The identification of Salmonella spp. contamination sources along the pig production chain is a key point for taking preventive and corrective measures. The proper characterization of Salmonella spp. isolates and the identification of the main contamination routes as well as the spread of multidrug-resistant strains can subsidize the development of reliable programs to control and limit the spread of antimicrobial resistance. Considering these aspects, the present study aimed to determine the prevalence of Salmonella spp. along the pig production chain in Paraná State (southern Brazil), determine the antimicrobial resistance profiles, and possible contamination routes within this meat production chain.
2. Results and Discussion
Pig production is one of the most important husbandry activities in Brazil, therefore studies focusing on the detection of pathogens are important to ensure sanitary control during the production and safety of the meat distributed for sale. The occurrence of Salmonella spp. in the pig production chain evaluated in the present study is presented according to the site and type of sample in Table 1. The results showed that in the nursery (maternity and piglets barns), only 4.8% (32/662) of samples were positive for Salmonella, while in the pig finishing farms, the prevalence increased to 13.9% (88/636). The overall prevalence of Salmonella at the slaughterhouse was 14.8% (40/270), which was detected mainly from feces (21/25); all carcasses after end washing and chilling tested negative (Table 1). The presence of the Salmonella in the feed supply certainly contributes to pig contamination and consequently persistence in the barn environment. High discharge of Salmonella in feces collected at the slaughterhouse confirm the constant re-introduction of the pathogen in this environment.
The higher frequencies of Salmonella spp. in the pig finishing farms when compared to the nursery can be explained by two key factors: (1) maternal immunity is transferred from sows to their piglets via colostrum and milk, which contributes to the development of a protecting microbiota against pathogens during this period [20]; and (2) in the finishing farms, the longer period of stay (110 days in average) [21] and close contact among animals from different production farms facilitates the contamination and leads to the high excretion of Salmonella spp due to stress conditions. In agreement with our findings, a study conducted in Brazil by Kich et al. [22] demonstrated higher frequencies of Salmonella spp. carrier animals in finishing farms when compared to the previous production steps. Stress conditions (observed during transport and before slaughter) may contribute to the major discharge of the pathogen at the slaughterhouse [8,23].
The presence of Salmonella spp. in pig jowls may be explained by the high pathogen excretion in feces, associated with the habit of coprophagy [21,24]. Salmonella spp. in the pig oral cavity can often lead to contamination of the jowls as well as its presence in the animal’s intestine leads to contamination in the mesenteric lymph nodes. Several studies have demonstrated that the incision of lymphatic tissues can significantly affect bacterial contamination on the pig carcass [25,26]. In the present study, Salmonella spp. was not identified among the 50 carcasses sampled after final washing and chilling, demonstrating that procedures adopted during slaughter ensured the microbiological safety of the carcasses (Table 1). Focusing on microbial hazards such as Salmonella, the official guidelines for swine slaughtering in Brazil have changed, being more based in a risk analysis approach [27].
A total of 210 Salmonella spp. isolates obtained from different sources along the pig production chain were subjected to serological identification (Table 2). Serotypes Typhimurium, Mbandaka, Panama, Derby, and Agona were the most prevalent, similar to those observed in another study conducted in the southern region of Brazil (Kich, Coldebella, Morés, Nogueira, Cardoso, Fratamico, Call, Fedorka-Cray, and Luchansky [22]. S. Typhimurium was the most common serotype isolated in both farms and slaughterhouses (Table 2); this serotype has already been described as the most frequent in pig production worldwide [28,29,30,31], and is most associated with human salmonellosis outbreaks in the European Union [18,19].

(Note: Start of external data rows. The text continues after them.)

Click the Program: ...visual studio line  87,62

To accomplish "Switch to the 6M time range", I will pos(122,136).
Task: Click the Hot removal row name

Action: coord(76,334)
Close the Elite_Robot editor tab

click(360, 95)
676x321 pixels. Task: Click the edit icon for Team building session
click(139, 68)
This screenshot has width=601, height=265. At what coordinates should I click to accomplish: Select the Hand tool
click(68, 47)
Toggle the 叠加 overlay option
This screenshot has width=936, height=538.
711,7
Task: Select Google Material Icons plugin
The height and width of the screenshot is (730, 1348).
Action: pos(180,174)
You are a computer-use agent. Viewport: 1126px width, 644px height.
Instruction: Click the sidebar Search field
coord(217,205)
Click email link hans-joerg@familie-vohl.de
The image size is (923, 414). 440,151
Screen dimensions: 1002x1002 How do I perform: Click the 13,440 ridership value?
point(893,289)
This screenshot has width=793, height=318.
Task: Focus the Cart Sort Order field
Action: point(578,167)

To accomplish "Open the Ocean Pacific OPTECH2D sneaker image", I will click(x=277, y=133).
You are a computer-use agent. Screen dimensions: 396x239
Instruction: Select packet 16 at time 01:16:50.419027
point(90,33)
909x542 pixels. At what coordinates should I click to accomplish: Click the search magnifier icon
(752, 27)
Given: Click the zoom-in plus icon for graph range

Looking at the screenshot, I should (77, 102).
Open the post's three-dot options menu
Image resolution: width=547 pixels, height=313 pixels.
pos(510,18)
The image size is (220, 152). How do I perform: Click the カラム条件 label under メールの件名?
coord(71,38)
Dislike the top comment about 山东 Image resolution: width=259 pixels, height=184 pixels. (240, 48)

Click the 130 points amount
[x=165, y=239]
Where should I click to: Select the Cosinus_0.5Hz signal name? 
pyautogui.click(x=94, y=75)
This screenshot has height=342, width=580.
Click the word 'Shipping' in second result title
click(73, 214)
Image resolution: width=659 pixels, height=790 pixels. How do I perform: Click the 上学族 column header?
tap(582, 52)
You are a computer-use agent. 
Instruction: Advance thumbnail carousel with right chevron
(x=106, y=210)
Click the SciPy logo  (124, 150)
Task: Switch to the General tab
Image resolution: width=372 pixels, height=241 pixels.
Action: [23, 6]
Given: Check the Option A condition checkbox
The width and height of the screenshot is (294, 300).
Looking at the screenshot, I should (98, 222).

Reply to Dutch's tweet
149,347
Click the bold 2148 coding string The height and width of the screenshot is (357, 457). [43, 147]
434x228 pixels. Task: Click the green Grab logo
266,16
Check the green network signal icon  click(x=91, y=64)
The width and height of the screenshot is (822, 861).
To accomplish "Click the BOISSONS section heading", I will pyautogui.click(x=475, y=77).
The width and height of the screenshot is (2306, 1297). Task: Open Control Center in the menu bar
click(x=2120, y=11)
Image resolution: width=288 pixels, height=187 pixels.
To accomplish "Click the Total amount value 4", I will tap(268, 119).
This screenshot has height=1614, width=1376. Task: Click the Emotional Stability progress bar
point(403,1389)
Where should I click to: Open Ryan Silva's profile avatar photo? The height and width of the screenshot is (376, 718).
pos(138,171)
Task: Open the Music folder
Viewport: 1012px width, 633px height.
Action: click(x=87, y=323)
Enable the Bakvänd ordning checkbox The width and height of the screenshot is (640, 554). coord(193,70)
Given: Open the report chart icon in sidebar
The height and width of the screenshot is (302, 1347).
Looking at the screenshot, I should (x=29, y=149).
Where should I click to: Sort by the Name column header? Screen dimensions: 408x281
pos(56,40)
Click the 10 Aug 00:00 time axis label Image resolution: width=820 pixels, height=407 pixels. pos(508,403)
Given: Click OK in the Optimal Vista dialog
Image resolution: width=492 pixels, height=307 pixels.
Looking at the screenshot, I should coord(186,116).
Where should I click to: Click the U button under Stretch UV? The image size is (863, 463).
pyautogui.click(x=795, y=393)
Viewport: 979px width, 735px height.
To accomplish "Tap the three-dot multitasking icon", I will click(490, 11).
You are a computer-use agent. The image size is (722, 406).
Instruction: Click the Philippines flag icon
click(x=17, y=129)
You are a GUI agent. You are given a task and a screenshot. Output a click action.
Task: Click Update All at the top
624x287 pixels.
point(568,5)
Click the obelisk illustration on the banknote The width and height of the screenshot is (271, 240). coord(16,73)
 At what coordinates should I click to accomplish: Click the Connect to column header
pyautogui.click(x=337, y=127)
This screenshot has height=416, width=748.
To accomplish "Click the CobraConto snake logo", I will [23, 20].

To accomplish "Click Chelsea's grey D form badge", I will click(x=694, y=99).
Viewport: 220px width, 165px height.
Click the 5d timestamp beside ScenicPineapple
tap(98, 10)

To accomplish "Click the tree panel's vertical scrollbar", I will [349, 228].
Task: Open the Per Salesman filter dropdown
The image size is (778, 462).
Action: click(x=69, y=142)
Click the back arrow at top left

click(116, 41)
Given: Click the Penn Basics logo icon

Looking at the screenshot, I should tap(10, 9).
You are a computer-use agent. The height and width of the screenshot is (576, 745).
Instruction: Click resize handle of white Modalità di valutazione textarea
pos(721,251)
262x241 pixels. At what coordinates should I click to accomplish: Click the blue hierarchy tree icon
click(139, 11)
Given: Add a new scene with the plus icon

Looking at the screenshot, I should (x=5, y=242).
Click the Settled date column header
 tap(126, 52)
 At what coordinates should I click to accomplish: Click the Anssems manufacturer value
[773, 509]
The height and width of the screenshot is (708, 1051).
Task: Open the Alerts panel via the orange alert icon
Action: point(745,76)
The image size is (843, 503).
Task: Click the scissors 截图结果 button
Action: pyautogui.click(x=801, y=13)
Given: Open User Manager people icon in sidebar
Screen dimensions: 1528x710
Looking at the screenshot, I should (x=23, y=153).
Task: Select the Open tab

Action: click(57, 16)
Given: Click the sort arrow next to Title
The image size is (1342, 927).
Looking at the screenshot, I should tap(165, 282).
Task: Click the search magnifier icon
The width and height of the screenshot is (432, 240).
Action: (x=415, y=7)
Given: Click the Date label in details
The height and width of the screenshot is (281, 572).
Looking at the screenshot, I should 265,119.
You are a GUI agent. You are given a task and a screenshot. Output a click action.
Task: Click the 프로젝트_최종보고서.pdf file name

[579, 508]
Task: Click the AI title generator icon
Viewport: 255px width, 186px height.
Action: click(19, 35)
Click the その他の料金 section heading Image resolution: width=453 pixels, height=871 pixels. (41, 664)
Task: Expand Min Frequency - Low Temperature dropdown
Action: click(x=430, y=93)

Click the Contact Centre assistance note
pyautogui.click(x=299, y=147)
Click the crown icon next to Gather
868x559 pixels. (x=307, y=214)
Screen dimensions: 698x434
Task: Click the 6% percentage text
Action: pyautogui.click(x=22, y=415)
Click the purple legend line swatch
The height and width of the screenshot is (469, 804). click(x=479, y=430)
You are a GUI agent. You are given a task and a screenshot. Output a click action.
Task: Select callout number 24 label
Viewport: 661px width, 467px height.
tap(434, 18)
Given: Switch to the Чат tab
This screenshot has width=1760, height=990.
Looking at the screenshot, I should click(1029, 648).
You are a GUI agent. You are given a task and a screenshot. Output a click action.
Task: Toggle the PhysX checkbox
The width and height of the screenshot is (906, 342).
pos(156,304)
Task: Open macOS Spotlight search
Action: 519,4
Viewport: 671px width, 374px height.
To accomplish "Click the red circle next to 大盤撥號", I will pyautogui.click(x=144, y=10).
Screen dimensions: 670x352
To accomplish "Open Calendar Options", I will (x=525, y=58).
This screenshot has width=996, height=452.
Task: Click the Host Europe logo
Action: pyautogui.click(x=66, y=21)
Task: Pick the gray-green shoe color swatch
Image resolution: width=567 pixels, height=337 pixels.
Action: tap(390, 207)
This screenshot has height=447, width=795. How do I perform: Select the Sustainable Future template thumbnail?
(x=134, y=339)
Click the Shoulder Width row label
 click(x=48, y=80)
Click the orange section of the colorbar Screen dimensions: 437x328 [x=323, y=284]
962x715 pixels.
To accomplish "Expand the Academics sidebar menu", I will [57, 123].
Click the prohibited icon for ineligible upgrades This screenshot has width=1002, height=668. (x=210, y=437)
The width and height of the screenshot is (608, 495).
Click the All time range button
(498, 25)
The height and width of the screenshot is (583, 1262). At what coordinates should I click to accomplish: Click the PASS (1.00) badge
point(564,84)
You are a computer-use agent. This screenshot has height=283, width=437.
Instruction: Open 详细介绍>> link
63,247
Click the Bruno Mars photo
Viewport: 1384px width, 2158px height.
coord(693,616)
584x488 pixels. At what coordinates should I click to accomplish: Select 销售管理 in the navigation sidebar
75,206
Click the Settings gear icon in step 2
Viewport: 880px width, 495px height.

The isolates obtained from feces showed the highest serotype diversity, mainly those from piglet production and pig finishing farms (data not shown). Interestingly, various serotypes were isolates from both farms and slaughterhouses, while S. Give, S. Meleagridis, and S. Worthington were isolated only from feces samples from animals in the slaughterhouse (Table 2), suggesting that contamination occurred during transportation, since animal transport is relevant for the spread of Salmonella spp. [32,33,34].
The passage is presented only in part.